Please copy the entries below from the line with "International Association of" up to and including the line with "SVENSKA (495, 1136)", keeping each line whole, and shift every coordinate in the answers by adding 99 to it.
++++++++
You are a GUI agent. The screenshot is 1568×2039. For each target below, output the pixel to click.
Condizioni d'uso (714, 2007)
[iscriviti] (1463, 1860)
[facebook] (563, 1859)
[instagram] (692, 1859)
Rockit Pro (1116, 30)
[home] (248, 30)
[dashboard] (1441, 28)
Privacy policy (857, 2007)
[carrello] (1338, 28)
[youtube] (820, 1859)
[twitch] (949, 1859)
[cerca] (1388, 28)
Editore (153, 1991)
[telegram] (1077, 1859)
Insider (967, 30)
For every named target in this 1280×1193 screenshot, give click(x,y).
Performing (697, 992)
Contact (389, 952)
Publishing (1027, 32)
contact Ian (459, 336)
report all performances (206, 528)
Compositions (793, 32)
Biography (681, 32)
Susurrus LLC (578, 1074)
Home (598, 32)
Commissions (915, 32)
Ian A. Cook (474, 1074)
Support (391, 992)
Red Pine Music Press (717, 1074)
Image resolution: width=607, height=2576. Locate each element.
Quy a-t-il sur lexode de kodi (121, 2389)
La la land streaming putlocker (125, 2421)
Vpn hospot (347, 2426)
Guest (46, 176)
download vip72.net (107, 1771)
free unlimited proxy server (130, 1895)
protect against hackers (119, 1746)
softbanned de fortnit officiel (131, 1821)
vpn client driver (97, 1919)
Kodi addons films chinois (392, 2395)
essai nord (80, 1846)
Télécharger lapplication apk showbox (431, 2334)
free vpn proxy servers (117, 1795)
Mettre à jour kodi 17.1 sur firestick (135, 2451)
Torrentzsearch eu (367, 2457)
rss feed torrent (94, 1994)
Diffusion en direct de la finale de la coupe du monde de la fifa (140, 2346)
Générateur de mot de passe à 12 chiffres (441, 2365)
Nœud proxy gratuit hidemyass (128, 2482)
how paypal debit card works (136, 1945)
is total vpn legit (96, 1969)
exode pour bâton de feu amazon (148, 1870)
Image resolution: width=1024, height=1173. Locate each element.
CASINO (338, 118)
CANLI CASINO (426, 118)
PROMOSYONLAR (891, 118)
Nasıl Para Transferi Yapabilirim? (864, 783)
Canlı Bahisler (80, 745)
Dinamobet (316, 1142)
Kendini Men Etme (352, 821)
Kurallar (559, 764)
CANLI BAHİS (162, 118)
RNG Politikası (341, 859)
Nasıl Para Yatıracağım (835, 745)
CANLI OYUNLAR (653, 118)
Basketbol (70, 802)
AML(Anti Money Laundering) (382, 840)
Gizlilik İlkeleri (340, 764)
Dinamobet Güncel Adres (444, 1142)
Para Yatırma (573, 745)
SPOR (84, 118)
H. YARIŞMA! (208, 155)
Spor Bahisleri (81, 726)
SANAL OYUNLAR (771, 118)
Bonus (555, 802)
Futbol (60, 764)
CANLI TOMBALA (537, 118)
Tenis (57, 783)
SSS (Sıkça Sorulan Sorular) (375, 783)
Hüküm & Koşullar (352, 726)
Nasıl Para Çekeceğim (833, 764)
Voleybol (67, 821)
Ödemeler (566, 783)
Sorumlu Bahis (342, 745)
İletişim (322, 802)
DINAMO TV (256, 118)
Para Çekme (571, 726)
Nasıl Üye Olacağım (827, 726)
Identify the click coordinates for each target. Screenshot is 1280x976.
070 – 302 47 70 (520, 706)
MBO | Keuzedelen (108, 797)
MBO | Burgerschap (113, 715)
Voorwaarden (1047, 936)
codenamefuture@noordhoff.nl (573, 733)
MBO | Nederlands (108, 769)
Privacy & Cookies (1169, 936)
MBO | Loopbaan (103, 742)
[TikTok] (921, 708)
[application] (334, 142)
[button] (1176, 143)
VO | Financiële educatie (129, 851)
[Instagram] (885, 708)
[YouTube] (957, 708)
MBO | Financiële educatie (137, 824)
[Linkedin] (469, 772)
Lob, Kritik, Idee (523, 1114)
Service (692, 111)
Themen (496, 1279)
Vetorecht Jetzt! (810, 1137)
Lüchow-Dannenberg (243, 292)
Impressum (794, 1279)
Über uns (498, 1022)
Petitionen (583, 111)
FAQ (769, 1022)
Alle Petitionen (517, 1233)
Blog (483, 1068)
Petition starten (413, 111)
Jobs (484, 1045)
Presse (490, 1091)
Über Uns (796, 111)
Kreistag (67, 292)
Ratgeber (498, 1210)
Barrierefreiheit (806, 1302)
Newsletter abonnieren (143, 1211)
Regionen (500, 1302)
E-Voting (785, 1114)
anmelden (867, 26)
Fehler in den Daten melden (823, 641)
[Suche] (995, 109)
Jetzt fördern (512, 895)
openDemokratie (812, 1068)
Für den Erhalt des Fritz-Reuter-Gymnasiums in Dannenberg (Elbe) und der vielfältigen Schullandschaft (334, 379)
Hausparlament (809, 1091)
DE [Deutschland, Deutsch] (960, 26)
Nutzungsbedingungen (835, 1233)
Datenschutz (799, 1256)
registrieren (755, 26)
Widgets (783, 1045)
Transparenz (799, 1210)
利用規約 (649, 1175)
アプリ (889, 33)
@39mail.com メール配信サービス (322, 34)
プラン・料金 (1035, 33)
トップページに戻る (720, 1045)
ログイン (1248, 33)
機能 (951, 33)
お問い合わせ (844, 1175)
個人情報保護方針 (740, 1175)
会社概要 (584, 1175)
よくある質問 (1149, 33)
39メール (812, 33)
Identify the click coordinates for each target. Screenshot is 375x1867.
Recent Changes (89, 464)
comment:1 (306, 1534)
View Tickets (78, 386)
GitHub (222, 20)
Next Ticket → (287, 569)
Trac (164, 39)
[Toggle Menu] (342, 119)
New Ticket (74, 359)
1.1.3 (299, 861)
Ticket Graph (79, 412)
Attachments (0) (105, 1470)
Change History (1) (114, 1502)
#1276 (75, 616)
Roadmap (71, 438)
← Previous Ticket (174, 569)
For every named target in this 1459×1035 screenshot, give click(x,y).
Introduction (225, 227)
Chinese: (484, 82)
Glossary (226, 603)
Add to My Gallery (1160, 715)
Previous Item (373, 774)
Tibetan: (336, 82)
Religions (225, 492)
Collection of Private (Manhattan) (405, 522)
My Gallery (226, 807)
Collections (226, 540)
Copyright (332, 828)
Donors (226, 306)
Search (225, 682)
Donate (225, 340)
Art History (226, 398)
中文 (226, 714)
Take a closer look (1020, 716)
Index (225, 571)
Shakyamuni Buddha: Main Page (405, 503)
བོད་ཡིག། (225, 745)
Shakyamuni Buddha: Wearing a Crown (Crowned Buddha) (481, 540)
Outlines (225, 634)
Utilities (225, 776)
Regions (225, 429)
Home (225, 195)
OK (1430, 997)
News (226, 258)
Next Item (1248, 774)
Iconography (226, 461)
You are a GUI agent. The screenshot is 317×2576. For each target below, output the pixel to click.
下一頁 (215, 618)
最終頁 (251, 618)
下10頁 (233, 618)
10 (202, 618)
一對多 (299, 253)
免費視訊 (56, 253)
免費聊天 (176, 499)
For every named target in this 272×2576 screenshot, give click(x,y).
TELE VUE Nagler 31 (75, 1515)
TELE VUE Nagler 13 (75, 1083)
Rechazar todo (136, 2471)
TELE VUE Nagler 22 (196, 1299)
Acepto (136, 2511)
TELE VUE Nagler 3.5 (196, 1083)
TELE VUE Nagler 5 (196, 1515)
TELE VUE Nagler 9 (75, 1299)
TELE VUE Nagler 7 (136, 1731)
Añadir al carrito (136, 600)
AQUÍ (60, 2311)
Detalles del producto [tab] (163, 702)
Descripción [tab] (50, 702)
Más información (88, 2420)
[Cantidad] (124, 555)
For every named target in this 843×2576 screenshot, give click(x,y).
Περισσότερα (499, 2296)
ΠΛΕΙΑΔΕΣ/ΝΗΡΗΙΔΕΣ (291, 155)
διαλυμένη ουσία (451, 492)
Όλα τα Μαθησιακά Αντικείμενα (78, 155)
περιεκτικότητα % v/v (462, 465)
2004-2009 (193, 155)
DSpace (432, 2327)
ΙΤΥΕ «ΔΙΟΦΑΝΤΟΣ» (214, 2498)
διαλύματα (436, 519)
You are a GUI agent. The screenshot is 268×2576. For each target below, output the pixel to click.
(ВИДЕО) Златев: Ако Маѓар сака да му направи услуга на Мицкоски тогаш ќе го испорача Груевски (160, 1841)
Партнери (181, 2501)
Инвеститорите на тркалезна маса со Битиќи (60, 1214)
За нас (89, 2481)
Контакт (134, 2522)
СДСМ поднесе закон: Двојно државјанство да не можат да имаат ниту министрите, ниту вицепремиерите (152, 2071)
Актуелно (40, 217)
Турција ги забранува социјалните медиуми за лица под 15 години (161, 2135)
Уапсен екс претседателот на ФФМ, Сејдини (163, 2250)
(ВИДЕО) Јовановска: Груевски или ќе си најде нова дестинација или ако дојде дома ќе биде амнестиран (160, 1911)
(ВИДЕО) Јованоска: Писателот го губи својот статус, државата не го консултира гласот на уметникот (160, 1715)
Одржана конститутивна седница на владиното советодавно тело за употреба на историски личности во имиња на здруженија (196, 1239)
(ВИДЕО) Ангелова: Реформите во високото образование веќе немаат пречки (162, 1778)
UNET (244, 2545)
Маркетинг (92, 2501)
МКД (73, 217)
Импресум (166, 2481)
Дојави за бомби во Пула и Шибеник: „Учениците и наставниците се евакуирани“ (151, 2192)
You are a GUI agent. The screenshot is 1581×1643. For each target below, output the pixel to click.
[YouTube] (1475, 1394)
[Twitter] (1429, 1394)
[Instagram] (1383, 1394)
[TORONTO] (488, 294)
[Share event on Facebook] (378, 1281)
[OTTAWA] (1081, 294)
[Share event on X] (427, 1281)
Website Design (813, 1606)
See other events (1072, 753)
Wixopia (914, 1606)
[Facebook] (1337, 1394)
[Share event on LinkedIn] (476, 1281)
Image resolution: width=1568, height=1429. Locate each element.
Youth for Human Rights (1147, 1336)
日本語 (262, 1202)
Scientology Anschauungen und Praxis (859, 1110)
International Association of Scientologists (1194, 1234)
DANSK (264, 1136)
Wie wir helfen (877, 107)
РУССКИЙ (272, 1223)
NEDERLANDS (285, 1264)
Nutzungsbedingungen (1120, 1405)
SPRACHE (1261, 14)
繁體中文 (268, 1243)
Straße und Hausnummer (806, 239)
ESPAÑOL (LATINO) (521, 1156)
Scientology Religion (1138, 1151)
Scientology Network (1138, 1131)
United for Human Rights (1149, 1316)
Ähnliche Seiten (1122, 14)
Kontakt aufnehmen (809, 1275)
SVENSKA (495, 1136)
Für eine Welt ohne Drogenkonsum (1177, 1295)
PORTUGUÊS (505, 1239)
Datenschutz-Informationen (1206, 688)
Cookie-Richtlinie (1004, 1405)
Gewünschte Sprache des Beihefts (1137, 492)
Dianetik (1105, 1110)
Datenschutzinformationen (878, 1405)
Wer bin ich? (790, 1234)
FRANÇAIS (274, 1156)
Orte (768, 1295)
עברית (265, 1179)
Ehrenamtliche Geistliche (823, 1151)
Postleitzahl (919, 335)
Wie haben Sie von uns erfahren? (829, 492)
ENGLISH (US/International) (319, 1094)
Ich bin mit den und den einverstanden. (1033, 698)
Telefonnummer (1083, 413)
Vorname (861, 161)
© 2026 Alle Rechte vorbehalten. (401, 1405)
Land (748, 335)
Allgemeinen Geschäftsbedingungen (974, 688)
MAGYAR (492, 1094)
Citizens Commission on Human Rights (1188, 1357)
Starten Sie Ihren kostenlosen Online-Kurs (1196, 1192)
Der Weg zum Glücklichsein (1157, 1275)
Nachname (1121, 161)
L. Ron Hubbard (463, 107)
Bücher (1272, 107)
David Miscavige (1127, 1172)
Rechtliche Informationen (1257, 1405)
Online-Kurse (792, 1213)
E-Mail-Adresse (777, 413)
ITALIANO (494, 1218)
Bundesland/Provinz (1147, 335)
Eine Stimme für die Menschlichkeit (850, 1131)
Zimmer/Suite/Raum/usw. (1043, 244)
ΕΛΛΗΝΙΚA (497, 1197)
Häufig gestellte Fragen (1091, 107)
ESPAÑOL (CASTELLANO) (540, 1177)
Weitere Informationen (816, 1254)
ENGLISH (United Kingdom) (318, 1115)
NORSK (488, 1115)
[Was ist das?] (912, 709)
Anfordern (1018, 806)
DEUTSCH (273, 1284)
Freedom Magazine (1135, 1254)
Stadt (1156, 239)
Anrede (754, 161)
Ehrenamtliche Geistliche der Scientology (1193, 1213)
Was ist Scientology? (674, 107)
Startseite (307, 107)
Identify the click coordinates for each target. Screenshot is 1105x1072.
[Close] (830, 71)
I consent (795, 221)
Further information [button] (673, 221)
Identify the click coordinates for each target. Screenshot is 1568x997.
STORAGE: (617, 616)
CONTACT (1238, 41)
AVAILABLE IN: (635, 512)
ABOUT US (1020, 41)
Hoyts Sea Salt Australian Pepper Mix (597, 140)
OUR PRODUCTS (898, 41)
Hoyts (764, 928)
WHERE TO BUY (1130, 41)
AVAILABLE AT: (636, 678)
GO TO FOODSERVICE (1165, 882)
++++++++
**Exercise result**
International Association of Scientologists (1293, 1333)
DANSK (363, 1235)
Wie wir helfen (976, 206)
РУССКИЙ (371, 1322)
NEDERLANDS (384, 1363)
Nutzungsbedingungen (1219, 1504)
SPRACHE (1360, 113)
繁體中文 (367, 1342)
Straße und Hausnummer (905, 338)
ESPAÑOL (LATINO) (620, 1255)
Scientology Religion (1237, 1250)
Scientology Network (1237, 1230)
United for Human Rights (1248, 1415)
Ähnliche Seiten (1221, 113)
Kontakt aufnehmen (908, 1374)
SVENSKA (594, 1235)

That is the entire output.